In 2021, Linaro launched Oniro OS project based on OpenAtom Foundation OpenHarmony, which is an open-source HarmonyOS operating system, with other founding members Serco, Array, Huawei and others in cooperation with Eclipse Foundation.

In 2022, Linaro launched the Windows on Arm Group together with Arm, Microsoft and Qualcomm.

In 2023, Linaro acquired Arm Forge - a suite of debug and performance analysis tools which can be used across multiple compute architectures for server and HPC applications. Arm Forge is now known as Linaro Forge. In 2023, Linaro also disbanded the Linaro IoT & Embedded Group, declaring mission accomplished for having achieved maturity of open source projects supporting Arm-based MCUs in the IoT space.

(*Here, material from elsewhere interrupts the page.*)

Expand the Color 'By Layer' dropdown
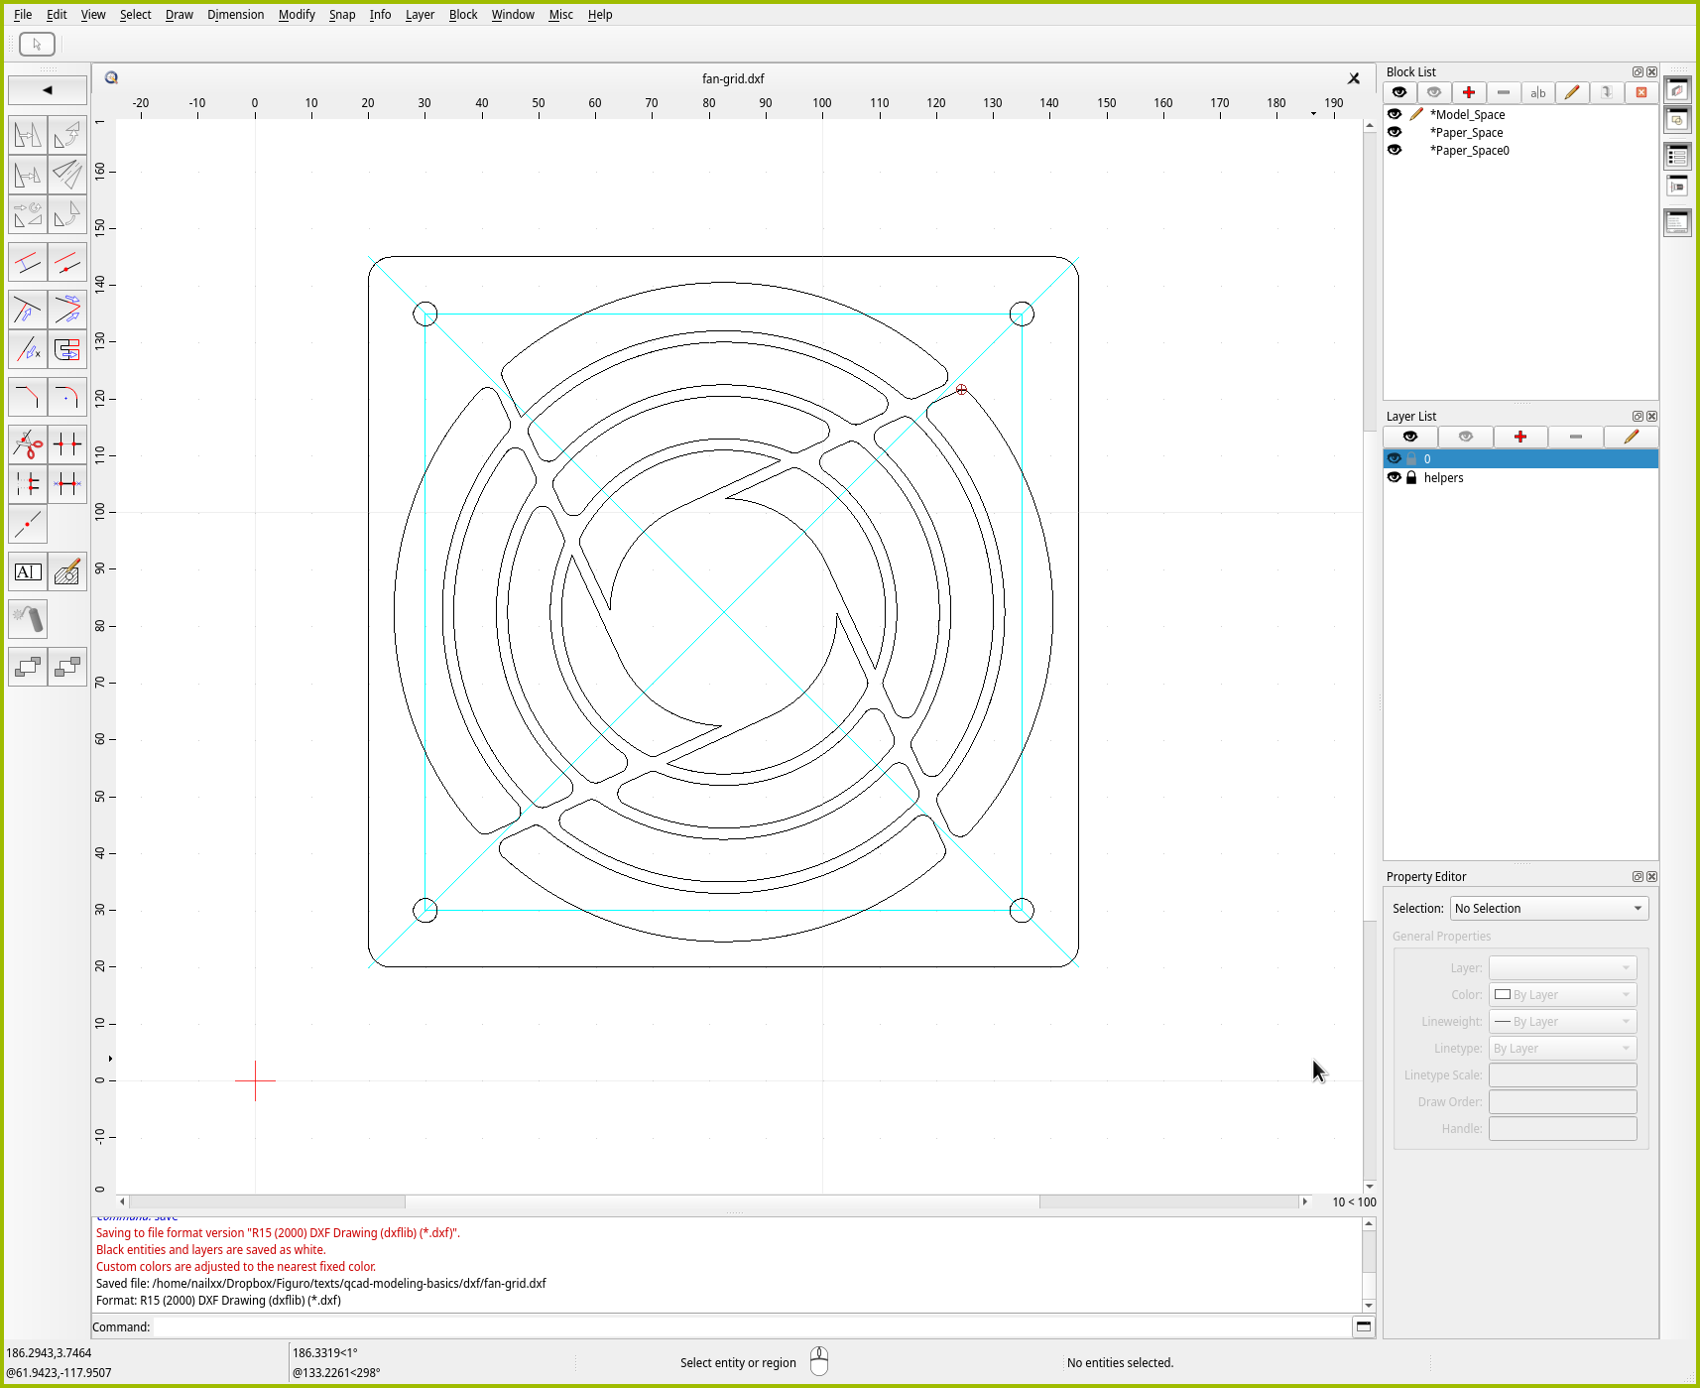coord(1562,994)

== Engineering activities ==
=== Core technologies ===
Linaro's Core Engineering Team is focused on co-maintaining the ARM ecosystem. The team works directly with upstream projects supporting core technologies including Linux kernel core features, power management, security, toolchain support (both GCC and LLVM), testing and CI and Virtualization. It makes regular public releases along with a number of reference builds of kernels and userspace for various Linux distributions (including Android and Ubuntu) on member SoCs.

The Core Engineering team also maintains the automated testing system called LAVA (Linaro Automated Validation Architecture) which Linaro developed. LAVA is for automated testing of the open source components that are used in the major Linux-based software platforms. A lab running LAVA and a wide variety of ARM hardware is run for the use of Linaro and member company engineers.

=== Segment specific engineering ===
The remaining work done by Linaro is split into groups focusing on particular markets where ARM processors are used. These include:

==== Linaro Consumer Group ====
The Linaro Consumer Group focuses on development for mobile devices, such as smartphones and tablets. The primary aim of the group is to improve the AOSP ecosystem through collaborative activities that benefit members across all Android use cases.

==== Linaro Datacenter & Cloud Group ====
The Linaro Datacenter & Cloud Group focuses on Linux development for ARM servers. The team's mission is to bring competing companies together to work on common solutions to problems and enable OEM's, commercial Linux providers and System on Chip (SOC) vendors to collaborate in a neutral environment on the development of the core software needed by the rapidly emerging market for low-power hyperscale servers.

==== Linaro Edge & Fog Computing Group ====
The Linaro Edge & Fog Computing Group is working to accelerate the adoption of ARM technologies in Edge & Fog Computing ecosystems.

==== Linaro Windows on Arm Group ====
In February 2022 Linaro formed the Windows on Arm Group together with Arm, CIX Technology, Microsoft and Qualcomm. The group is aiming to build an ecosystem for Windows on Arm that supports native development.

=== 96Boards ===
96Boards is an open platform specification that provides a platform for the delivery of compatible low-cost, small footprint 32-bit and 64-bit Cortex-A boards.

A fixed set of minimum interfaces are required by the specifications, for example the Consumer Edition (CE) specification requires standard USB, micro-SD, HDMI, power, and low- and high-speed peripheral connectors. Vendors may add customized hardware and feature sets provided the form factor and minimum set of interfaces are supported. Since the original Consumer Edition (CE) release there have been specifications for Enterprise (EE), IoT (IE) and SoM developed.

On April 27, 2017, a board adhering to the 96Board Consumer Edition Open Standard became a development platform for the Android Open Source Project (AOSP).

==== Specifications and implementations ====
There are four published 96Boards specifications for low-cost ARMv7-A and ARMv8-A development boards:

- The Consumer Edition (CE) targets the mobile, embedded and digital home segments.
- The Enterprise Edition (EE) targets the networking and server segments.
- The Internet of Things Edition (IE) is designed to support development in the IoT space.
- The SoM Edition (SoM) is focused on Wireless and Compute solutions.